What are the neurological foundations of ADHD

Psychiatry, Psychosomatics & Psychotherapy

The causes and development mechanisms of ADHD are not yet fully understood. Researchers today assume that a large number of individual genetic influencing factors interact with other influencing factors, e.g. with pregnancy and childbirth complications or environmental factors, and that developmental deviations in neuronal control circuits that are responsible for the development of the symptoms occur. These deviations in the development of neuronal control circuits include changes in the neurotransmitter system (the messenger substances that create a connection between the individual brain cells) that have been detected in children with ADHD. According to today's view, various pathways can lead to the clinical appearance of ADHD. This also means that not all those affected are based on the same neuropsychological and neurobiological abnormalities of the symptoms. These abnormalities are not specific to ADHD, but can also occur in other disorders.

The results of neuroanatomical studies suggest that there are functional disorders of certain neuronal control circuits in ADHD, the essential components of which are the striatum (part of the basal ganglia) and the frontal lobe. However, deviations were also found in the cerebellum and other brain areas of children with ADHD. The relevant control loops play a key role in realizing and controlling the interaction of motivation, emotion, cognition and movement behavior in a neuronal manner. Dysfunctions (functional disorders) of these control circuits go hand in hand with an excess or insufficient supply of messenger substances (neurotransmitters) in certain brain regions. In the case of ADHD, the messenger substances dopamine and norepinephrine are of particular importance.
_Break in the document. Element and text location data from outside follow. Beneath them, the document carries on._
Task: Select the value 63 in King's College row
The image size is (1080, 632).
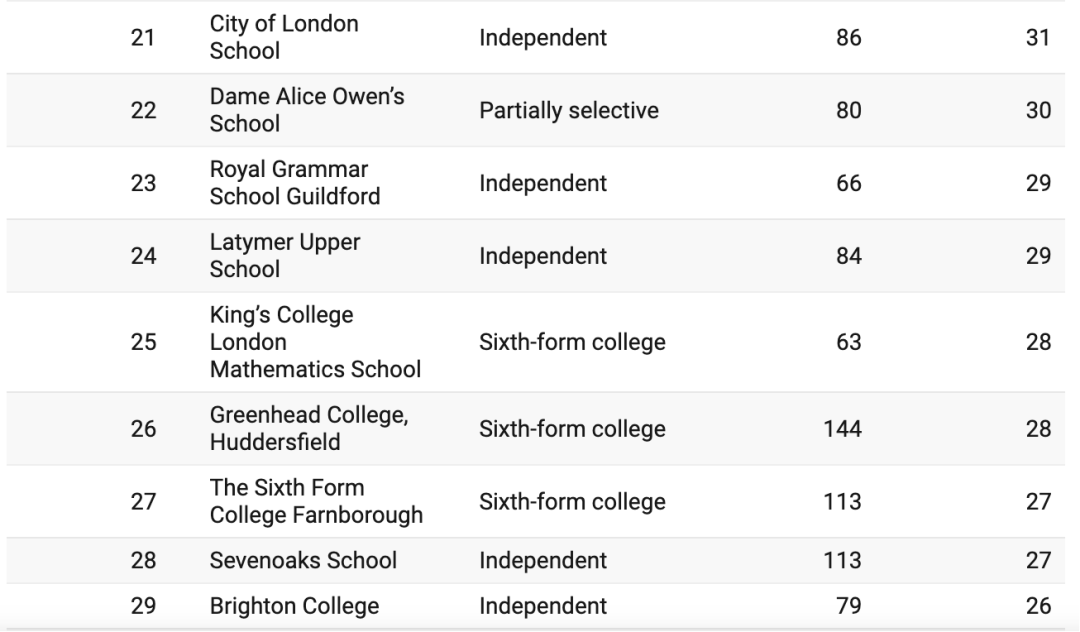Action: pyautogui.click(x=848, y=342)
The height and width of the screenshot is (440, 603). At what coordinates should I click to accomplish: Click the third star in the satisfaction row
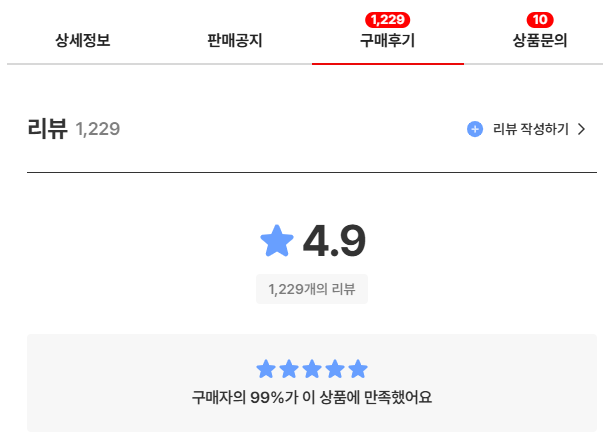[312, 369]
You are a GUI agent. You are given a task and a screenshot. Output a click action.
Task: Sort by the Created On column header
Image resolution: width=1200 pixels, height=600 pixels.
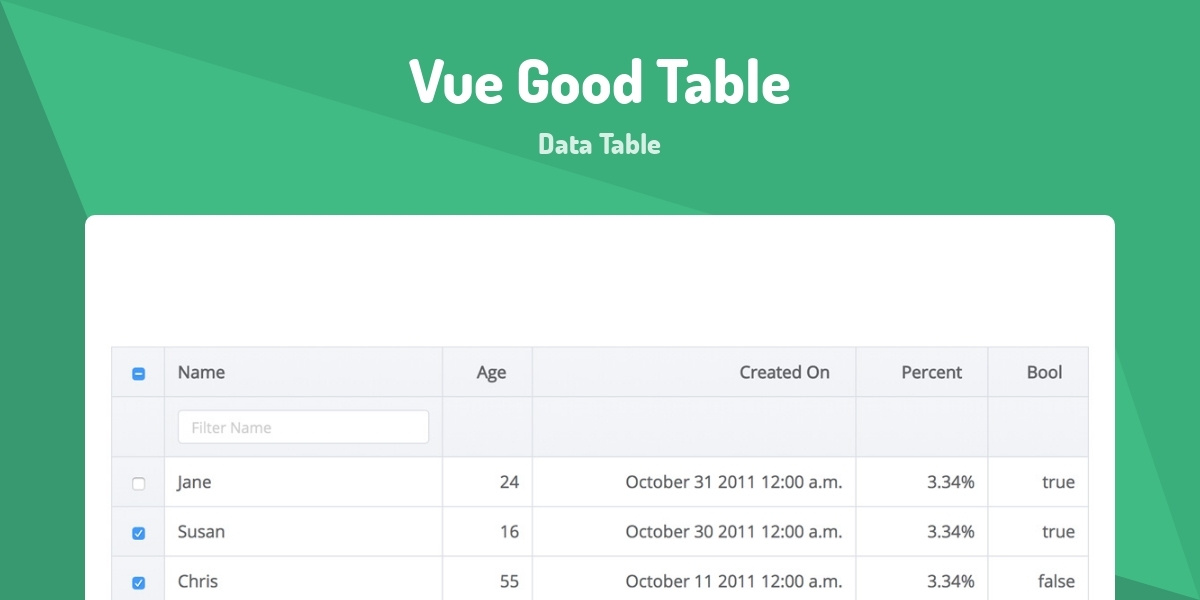(x=785, y=372)
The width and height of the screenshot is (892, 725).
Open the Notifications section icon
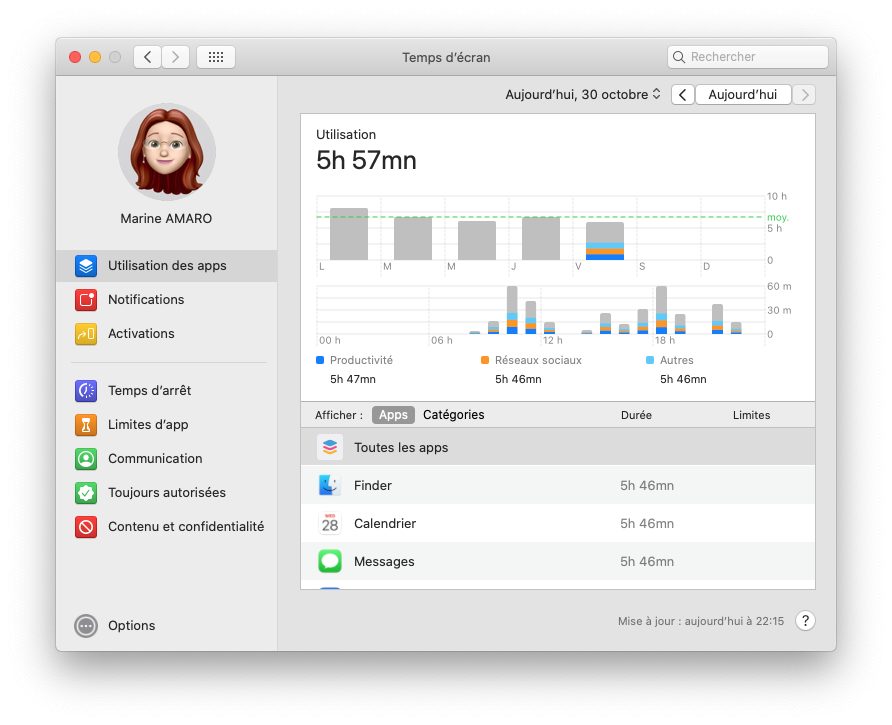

Due to the metabolic and functional disorders in the brain, those affected are only able to concentrate their attention on one thing to a limited extent; they suffer from impaired self-regulation. At the same time, access to existing skills and information is hindered, making predictive action planning difficult.

Hereditary predisposition

Many studies indicate that hereditary factors play a significant role in the development of ADHD. Convincing evidence of this comes from family, twin, and adoption studies. Twin studies show that a good 80% of identical and almost 30% of dizygotic twins show the same symptoms. Using molecular genetic studies, it was also possible to identify individual regions in the human genome that show typical changes in people with ADHD. Corresponding changes were found, especially in the genetic information that is responsible for the formation and transmission of the messenger substance dopamine. However, the changes identified so far can only explain the development of ADHD to a very limited extent. The interplay between different genes and the interplay of hereditary and environmental factors are probably particularly important for the development of ADHD and only a few research results are available. According to the current state of research, it is assumed that many individual genetic changes work together. These genetic factors are also related to other influencing factors such as pregnancy and childbirth complications or environmental factors.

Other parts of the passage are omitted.